[Stored items]
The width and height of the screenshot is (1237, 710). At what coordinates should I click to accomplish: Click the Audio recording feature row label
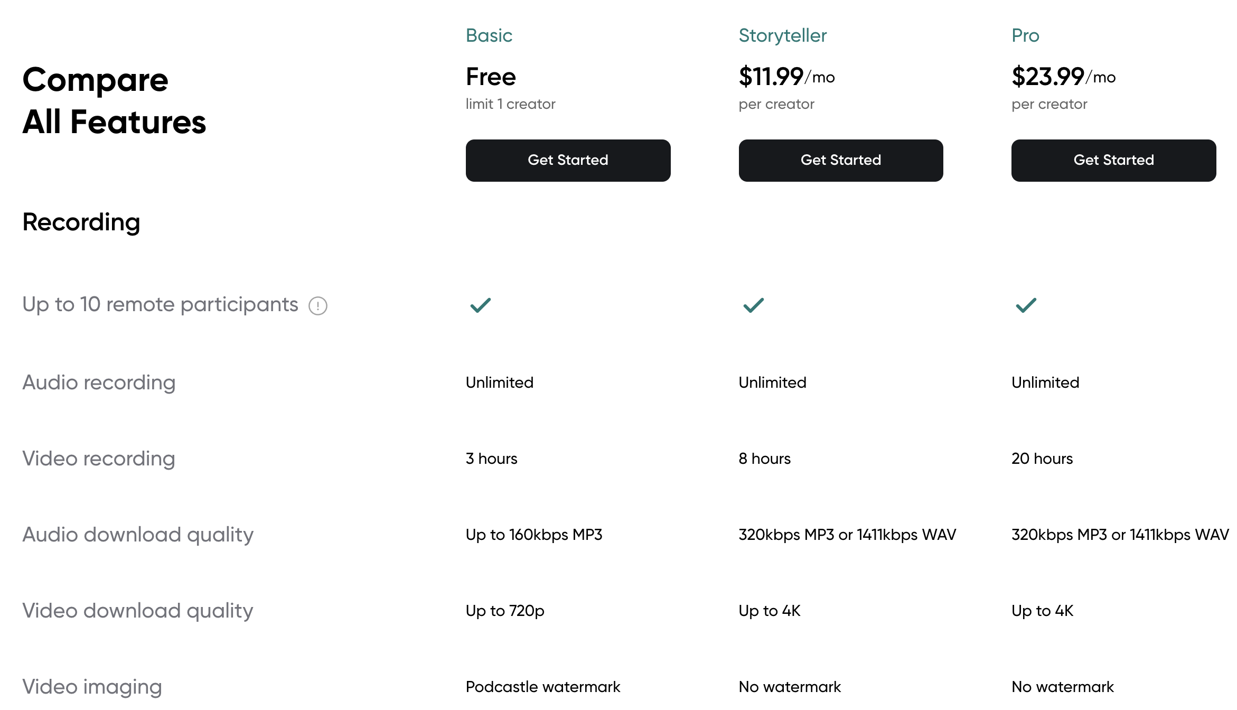[99, 382]
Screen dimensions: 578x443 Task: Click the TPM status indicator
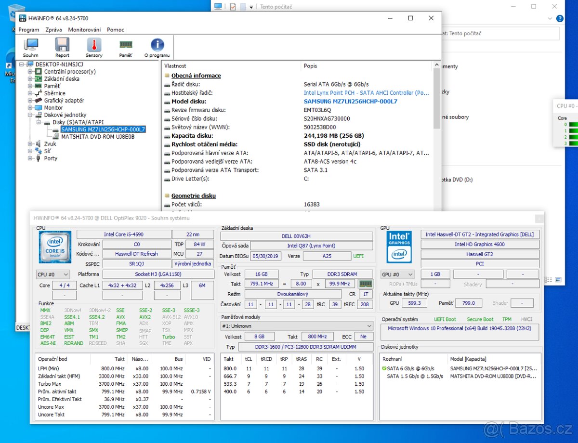[508, 319]

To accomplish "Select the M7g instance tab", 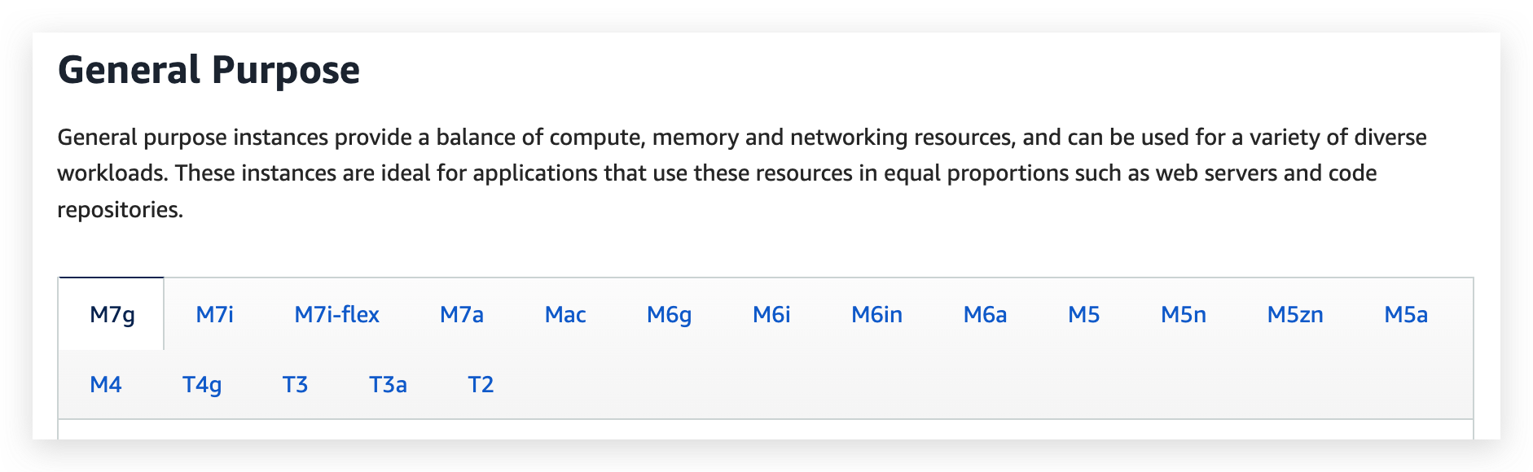I will 112,315.
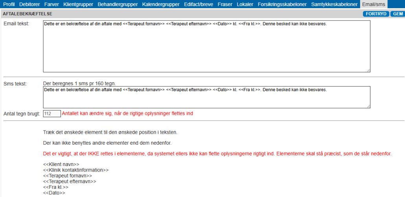405x197 pixels.
Task: Pick the <<Klinik kontaktinformation>> element
Action: pos(75,170)
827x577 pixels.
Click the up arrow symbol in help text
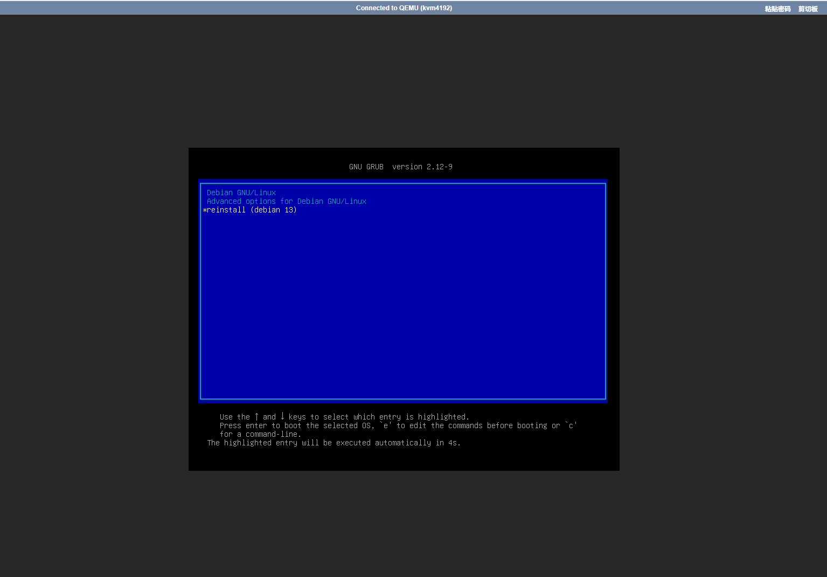(256, 417)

» **Exercise objective**:
Exactly the lines from the one with "827x577 pixels." through the end of the records are to be repeated, both ends included, and pictures are to be omitted.

» **Response**:
827x577 pixels.
Click the up arrow symbol in help text
(256, 417)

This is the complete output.